■ **WORK INSTRUCTION**:
Search the entries for the word "Close" and report each line that has it.

■ **DATA UNDER STUDY**:
----

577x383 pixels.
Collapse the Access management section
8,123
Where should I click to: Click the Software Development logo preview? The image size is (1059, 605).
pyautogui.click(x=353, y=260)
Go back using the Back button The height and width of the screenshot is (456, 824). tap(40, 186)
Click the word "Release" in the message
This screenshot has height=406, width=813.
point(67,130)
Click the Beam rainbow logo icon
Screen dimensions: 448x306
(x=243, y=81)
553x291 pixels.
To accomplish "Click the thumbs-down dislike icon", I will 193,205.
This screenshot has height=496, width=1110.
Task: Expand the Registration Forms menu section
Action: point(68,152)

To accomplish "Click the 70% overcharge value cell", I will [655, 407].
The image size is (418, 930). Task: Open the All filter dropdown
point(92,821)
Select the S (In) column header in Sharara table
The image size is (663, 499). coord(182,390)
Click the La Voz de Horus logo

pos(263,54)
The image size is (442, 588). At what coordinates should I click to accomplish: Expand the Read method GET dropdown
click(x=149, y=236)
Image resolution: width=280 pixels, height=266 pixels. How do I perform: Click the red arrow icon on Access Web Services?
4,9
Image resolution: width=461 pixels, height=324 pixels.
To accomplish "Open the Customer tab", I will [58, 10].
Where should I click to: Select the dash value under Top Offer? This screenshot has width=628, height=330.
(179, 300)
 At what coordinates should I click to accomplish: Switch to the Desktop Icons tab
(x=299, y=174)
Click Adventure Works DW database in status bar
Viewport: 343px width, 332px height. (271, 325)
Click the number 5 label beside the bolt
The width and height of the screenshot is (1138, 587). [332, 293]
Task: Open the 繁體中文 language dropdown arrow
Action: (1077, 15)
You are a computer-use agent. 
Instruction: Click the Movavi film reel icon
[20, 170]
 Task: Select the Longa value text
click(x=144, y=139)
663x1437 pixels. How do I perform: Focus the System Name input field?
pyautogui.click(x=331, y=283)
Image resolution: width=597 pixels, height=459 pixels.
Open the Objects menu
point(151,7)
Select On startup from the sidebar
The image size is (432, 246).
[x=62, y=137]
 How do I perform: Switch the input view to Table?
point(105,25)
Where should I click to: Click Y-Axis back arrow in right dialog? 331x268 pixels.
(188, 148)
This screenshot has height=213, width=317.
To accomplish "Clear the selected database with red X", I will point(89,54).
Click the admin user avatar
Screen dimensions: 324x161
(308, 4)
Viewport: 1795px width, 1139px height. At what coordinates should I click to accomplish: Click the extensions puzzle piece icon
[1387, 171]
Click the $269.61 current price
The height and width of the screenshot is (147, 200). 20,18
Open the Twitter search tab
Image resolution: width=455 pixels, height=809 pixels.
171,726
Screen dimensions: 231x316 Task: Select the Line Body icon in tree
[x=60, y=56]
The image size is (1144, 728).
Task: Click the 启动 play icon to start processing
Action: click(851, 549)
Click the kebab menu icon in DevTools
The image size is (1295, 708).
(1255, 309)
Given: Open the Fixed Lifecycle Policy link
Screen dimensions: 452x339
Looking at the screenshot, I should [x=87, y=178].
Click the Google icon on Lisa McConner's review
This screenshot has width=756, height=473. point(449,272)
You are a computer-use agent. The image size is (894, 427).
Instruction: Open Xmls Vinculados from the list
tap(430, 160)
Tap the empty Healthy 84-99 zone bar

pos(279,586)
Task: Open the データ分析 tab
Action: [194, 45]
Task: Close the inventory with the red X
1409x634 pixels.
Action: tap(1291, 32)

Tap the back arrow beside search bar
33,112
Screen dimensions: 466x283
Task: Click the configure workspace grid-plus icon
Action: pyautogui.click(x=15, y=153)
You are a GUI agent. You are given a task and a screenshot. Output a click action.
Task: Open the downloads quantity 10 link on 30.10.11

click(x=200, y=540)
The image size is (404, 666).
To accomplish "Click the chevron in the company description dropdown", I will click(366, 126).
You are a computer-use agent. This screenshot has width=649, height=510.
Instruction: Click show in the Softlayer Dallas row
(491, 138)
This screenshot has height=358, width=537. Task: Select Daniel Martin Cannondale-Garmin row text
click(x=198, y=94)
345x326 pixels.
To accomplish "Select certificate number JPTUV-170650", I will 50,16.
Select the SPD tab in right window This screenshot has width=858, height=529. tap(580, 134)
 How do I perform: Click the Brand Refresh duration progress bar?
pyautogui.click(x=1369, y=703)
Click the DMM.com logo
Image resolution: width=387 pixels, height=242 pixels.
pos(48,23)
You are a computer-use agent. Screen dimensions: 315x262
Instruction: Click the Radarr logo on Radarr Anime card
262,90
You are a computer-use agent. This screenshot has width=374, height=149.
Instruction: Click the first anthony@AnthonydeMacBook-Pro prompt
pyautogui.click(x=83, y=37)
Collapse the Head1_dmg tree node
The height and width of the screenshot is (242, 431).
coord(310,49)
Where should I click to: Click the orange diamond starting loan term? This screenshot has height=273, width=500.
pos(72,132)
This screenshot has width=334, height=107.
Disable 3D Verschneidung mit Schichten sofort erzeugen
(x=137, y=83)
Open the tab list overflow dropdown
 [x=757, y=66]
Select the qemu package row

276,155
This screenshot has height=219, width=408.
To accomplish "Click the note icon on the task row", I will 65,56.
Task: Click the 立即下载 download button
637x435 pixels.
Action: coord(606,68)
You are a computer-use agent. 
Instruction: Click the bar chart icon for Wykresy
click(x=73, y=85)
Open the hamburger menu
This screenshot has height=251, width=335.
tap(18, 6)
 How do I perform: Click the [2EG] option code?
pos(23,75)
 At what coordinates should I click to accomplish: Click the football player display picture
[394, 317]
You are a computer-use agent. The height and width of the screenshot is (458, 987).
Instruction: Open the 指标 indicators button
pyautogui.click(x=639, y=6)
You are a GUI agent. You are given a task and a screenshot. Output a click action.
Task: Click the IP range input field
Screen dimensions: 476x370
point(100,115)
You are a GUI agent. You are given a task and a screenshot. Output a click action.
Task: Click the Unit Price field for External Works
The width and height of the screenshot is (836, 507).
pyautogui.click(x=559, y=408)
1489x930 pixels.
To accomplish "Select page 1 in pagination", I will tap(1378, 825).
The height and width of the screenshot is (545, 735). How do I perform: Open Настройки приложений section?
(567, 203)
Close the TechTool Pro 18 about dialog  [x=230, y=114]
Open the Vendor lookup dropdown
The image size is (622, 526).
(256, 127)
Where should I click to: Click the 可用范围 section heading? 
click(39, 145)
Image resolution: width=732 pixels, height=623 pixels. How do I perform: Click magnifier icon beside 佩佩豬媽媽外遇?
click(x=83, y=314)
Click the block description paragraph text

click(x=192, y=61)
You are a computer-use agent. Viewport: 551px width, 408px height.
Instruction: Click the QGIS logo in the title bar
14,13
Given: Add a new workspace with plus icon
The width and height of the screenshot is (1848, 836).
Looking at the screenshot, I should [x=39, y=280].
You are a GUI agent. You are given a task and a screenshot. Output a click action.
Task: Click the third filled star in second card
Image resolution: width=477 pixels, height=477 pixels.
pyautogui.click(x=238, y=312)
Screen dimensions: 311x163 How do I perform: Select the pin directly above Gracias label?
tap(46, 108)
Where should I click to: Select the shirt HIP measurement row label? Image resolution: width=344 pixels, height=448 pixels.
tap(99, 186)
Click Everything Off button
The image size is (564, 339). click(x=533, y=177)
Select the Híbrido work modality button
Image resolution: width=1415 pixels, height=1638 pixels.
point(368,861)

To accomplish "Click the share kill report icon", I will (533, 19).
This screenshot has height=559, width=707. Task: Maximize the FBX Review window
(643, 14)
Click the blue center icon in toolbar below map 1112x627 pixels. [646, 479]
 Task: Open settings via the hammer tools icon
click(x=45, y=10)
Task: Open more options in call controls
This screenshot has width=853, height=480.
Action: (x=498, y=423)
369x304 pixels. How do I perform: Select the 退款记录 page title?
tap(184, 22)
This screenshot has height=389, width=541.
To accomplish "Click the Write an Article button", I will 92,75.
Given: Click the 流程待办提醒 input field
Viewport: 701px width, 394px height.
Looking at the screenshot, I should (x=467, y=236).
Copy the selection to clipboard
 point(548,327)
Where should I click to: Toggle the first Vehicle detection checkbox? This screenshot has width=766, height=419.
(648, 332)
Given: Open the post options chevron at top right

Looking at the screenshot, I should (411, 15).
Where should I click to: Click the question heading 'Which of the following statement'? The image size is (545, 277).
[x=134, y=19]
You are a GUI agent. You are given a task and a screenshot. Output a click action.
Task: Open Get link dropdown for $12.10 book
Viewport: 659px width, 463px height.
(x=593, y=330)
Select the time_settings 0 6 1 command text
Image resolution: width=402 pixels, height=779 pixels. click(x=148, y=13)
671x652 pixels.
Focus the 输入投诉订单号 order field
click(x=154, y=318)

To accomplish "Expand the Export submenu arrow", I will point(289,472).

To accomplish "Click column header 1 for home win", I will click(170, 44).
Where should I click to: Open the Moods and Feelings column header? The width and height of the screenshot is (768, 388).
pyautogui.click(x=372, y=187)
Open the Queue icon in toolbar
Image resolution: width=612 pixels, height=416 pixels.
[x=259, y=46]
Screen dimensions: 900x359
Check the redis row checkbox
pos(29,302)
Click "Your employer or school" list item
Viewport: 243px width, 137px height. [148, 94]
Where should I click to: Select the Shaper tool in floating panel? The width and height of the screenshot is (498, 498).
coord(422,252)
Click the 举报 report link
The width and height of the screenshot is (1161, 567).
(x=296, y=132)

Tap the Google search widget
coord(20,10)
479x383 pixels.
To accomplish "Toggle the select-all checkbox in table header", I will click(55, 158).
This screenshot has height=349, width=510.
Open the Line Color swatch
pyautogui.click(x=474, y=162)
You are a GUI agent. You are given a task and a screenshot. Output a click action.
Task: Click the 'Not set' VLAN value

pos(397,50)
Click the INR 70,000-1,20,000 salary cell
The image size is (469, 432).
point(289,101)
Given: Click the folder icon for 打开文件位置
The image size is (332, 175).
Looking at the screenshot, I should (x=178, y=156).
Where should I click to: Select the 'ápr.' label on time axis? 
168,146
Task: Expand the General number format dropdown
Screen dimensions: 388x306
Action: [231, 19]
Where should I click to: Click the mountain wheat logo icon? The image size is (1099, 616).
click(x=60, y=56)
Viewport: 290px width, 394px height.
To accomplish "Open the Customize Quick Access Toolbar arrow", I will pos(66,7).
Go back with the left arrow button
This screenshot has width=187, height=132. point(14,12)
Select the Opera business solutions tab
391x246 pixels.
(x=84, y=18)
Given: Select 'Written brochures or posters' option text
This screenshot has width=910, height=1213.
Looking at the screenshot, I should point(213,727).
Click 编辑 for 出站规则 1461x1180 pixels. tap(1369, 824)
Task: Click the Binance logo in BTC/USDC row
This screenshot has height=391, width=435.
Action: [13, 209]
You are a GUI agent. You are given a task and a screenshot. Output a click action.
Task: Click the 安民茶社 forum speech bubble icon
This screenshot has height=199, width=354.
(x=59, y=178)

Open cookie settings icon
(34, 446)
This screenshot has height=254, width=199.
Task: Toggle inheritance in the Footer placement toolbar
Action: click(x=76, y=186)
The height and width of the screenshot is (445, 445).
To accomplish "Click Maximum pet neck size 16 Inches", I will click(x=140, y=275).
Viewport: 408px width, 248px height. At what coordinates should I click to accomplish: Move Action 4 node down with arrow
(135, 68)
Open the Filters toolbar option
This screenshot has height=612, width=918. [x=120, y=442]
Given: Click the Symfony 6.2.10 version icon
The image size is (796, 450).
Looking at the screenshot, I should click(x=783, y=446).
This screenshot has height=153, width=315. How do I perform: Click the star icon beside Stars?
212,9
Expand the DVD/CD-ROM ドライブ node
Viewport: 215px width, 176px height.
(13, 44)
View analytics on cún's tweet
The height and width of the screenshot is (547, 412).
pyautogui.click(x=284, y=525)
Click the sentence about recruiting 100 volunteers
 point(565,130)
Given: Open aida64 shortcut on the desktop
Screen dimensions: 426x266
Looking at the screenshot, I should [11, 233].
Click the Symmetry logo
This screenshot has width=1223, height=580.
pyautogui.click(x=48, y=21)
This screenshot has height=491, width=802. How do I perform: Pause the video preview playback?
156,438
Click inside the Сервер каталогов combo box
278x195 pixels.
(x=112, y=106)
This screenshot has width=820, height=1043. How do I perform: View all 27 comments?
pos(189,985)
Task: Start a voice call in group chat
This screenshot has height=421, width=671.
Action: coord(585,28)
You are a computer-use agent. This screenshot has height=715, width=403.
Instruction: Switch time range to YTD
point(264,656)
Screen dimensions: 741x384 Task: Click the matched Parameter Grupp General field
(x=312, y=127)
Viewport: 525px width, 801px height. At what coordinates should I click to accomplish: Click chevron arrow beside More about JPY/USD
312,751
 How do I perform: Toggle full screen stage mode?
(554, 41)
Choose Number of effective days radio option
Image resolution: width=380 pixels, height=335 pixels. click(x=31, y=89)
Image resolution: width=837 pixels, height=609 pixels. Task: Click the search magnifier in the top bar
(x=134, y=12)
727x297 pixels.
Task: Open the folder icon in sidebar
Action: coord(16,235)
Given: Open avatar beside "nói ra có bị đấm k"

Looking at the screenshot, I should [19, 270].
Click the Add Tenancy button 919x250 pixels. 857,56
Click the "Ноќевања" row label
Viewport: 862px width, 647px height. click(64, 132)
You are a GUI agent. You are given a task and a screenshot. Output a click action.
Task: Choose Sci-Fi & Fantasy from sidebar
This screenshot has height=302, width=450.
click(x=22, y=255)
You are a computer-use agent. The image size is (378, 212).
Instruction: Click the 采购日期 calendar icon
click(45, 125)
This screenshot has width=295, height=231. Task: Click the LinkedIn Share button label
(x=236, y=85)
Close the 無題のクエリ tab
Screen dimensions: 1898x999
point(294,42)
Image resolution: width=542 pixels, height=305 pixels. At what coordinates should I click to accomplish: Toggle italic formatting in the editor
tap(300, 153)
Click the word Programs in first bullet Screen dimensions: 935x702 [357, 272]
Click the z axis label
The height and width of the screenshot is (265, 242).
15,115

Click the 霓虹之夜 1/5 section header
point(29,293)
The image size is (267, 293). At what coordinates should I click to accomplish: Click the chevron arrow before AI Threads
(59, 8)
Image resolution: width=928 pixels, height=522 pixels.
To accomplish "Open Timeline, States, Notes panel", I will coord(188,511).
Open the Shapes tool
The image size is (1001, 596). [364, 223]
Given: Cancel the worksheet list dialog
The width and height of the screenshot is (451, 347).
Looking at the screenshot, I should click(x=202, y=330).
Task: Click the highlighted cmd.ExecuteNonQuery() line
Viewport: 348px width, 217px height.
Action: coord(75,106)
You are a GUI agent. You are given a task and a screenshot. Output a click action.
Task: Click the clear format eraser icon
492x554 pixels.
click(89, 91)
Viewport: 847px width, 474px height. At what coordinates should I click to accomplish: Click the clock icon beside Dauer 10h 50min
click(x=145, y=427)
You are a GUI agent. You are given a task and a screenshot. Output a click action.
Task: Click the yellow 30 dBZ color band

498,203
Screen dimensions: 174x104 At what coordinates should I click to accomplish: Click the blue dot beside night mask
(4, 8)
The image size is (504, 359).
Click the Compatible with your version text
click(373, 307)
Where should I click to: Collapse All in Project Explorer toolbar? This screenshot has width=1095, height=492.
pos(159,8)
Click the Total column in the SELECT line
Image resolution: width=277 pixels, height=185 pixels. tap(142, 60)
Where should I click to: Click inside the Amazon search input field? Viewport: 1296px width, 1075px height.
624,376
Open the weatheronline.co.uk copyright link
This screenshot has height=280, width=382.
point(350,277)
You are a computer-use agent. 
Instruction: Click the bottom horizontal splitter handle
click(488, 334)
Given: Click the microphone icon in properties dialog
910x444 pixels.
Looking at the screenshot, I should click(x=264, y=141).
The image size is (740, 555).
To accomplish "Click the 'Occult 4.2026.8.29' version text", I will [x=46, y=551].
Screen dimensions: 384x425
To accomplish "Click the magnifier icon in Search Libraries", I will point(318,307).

----

■ **EXERCISE SOLUTION**:
Task: Close the inventory with the red X
Close the TechTool Pro 18 about dialog  [x=230, y=114]
Close the 無題のクエリ tab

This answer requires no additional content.